**TASK DESCRIPTION**: Before copying, find the line below that contains "Click the help icon next to 30% A100 * 1"; then return it and all later lines exactly, up to and including the final line, with no pictures.

**DATA RECORDS**:
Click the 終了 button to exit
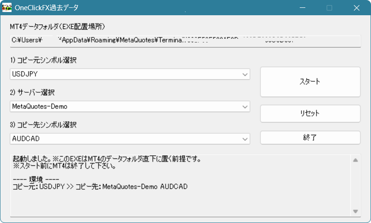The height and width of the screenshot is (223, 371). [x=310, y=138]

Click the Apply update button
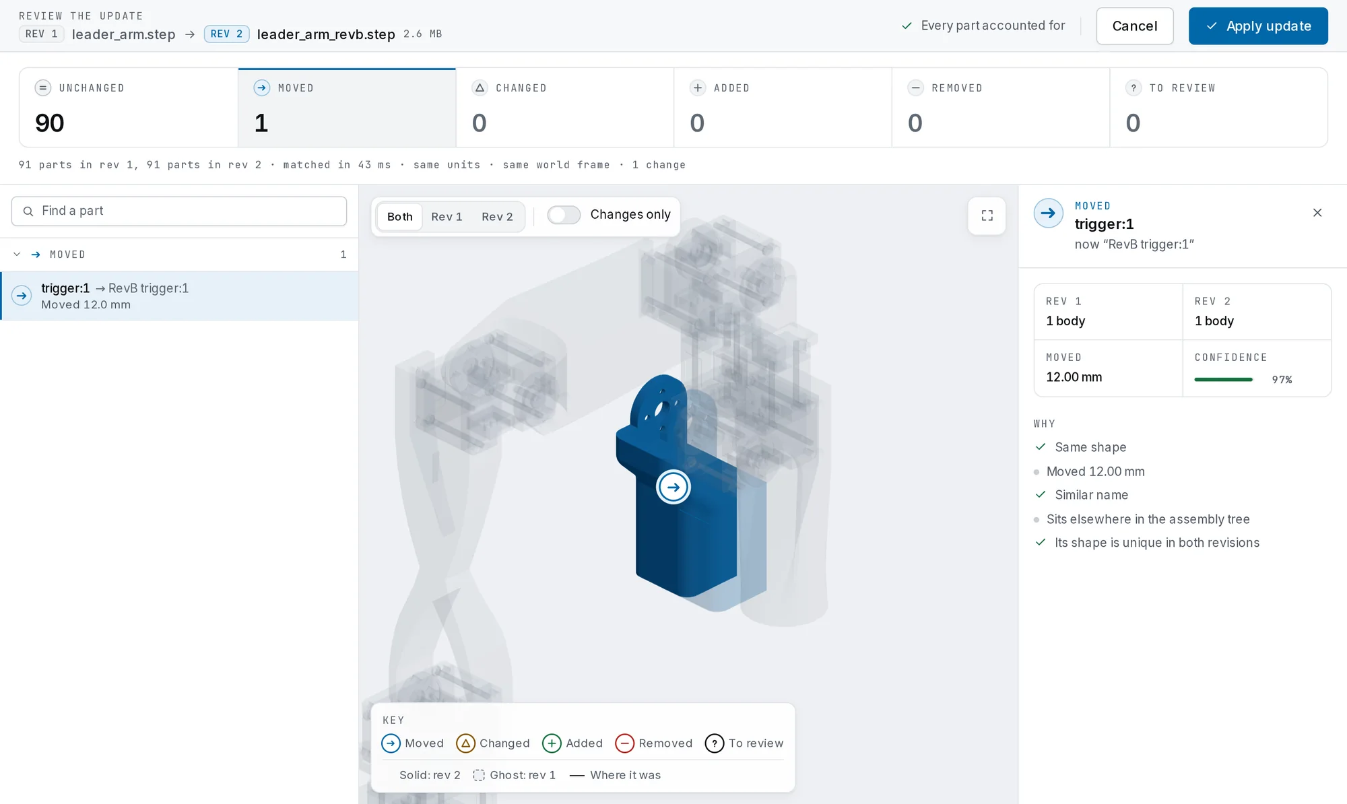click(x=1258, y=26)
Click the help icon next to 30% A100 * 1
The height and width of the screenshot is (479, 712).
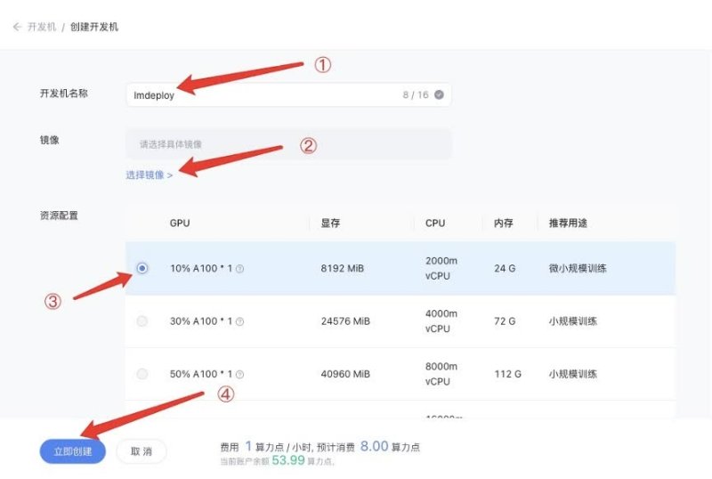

**EXERCISE OUTPUT**:
Click the help icon next to 30% A100 * 1
The height and width of the screenshot is (479, 712).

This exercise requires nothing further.